# Worksheet 5 - Data analysis task 2

- This worksheet should be used in conjunction with the Intro to Python course notes [here](https://uniexeterrse.github.io/intro-to-python/). 
- All information contained in this worksheet can be found in the course notes. 
- This worksheet highlights tasks that can be completed during the sessions.

## 1. Ensure data is loaded

We are in a new notebook. We need to make sure that our data has been loaded by this Notebook instance.

In [None]:
import numpy as np
filepath = 'data/inflammation-01.csv'
data = np.loadtxt(fname=filepath, delimiter=',')

## 2. Visualisation using matplotlib

There are an incredible number of graph types and plotting functions available in `matplotlib`. 

Check out the `matplotlib` documentation [here](https://matplotlib.org/stable/api/pyplot_summary.html). 

We are going to use `matplotlib.pyplot`. We are going to import it as `plt`.

In [None]:
import matplotlib.pyplot as plt
image = plt.imshow(data)
plt.show()

Here we are using `plt.imshow()`. This plots our numerical data as a 2D raster image. Its a very quick way of generating a heatmap.

Each row in the heat map corresponds to a patient in the clinical trial dataset, and each column corresponds to a day in the dataset. Blue pixels in this heat map represent low values, while yellow pixels represent high values. As we can see, the general number of inflammation flare-ups for the patients rises and falls over a 40-day period.

So far so good as this is in line with our knowledge of the clinical trial and Dr. Maverick’s claims:

* the patients take their medication once their inflammation flare-ups begin
* it takes around 3 weeks for the medication to take effect and begin reducing flare-ups
* flare-ups appear to drop to zero by the end of the clinical trial.

## 3. Line plots with matplotplib

In [None]:
ave_inflammation = np.mean(data, axis=0)
ave_plot = plt.plot(ave_inflammation)
plt.show()

Here, we have put the average inflammation per day across all patients in the variable ave_inflammation, then asked matplotlib.pyplot to create and display a line graph of those values. The result is a reasonably linear rise and fall, in line with Dr. Maverick’s claim that the medication takes 3 weeks to take effect. But a good data scientist doesn’t just consider the average of a dataset, so let’s have a look at two other statistics:

In [None]:
max_plot = plt.plot(np.max(data, axis=0))
plt.show()

In [None]:
min_plot = plt.plot(np.min(data, axis=0))
plt.show()

The maximum value rises and falls linearly, while the minimum seems to be a step function. Neither trend seems particularly likely, so either there’s a mistake in our calculations or something is wrong with our data. This insight would have been difficult to reach by examining the numbers themselves without visualization tools.
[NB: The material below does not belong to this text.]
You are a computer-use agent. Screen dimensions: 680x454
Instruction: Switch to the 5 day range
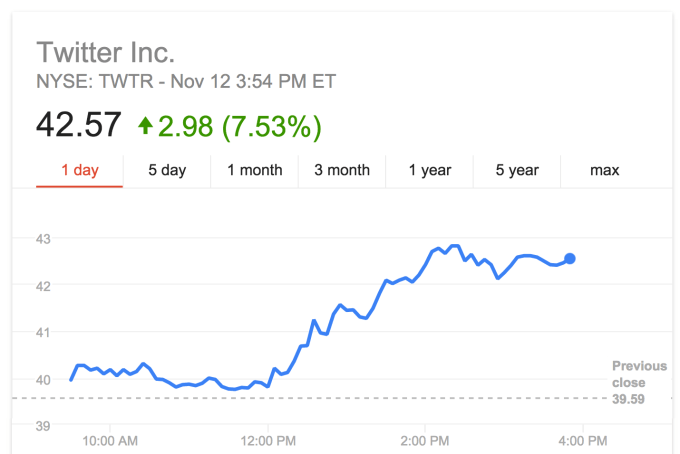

## 4. Grouping and saving plots

In [None]:
fig = plt.figure(figsize=(10.0, 3.0))

axes1 = fig.add_subplot(1, 3, 1)
axes2 = fig.add_subplot(1, 3, 2)
axes3 = fig.add_subplot(1, 3, 3)

axes1.set_ylabel('average')
axes1.plot(np.mean(data, axis=0))

axes2.set_ylabel('max')
axes2.plot(np.max(data, axis=0))

axes3.set_ylabel('min')
axes3.plot(np.min(data, axis=0))

fig.tight_layout()

plt.savefig('inflammation.png')
plt.show()

## 5. Questions

**Q**: Why do all of our plots stop just short of the upper end of our graph?

We can use `axes3.set_ylim(0,6)` to adjust the limits of a plot.

In [None]:
min_data = np.min(data, axis=0)
axes3.set_ylabel('min')
axes3.plot(min_data)
axes3.set_ylim(np.min(min_data), np.max(min_data) * 1.1)

**Q**: In the center and right subplots above, we expect all lines to look like step functions because non-integer value are not realistic for the minimum and maximum values. However, you can see that the lines are not always vertical or horizontal, and in particular the step function in the subplot on the right looks slanted. Why is this?

In [None]:
fig = plt.figure(figsize=(10.0, 3.0))

axes1 = fig.add_subplot(1, 3, 1)
axes2 = fig.add_subplot(1, 3, 2)
axes3 = fig.add_subplot(1, 3, 3)

axes1.set_ylabel('average')
axes1.plot(np.mean(data, axis=0), drawstyle='steps-mid')

axes2.set_ylabel('max')
axes2.plot(np.max(data, axis=0), drawstyle='steps-mid')

axes3.set_ylabel('min')
axes3.plot(nbp.min(data, axis=0), drawstyle='steps-mid')

fig.tight_layout()

plt.show()

## 6. Exercises

**Exercise 1**: Create a plot showing the standard deviation (`np.std`) of the inflammation data for each day across all patients.

**Exercise 2**: Modify the program to display the three plots on top of one another instead of side by side.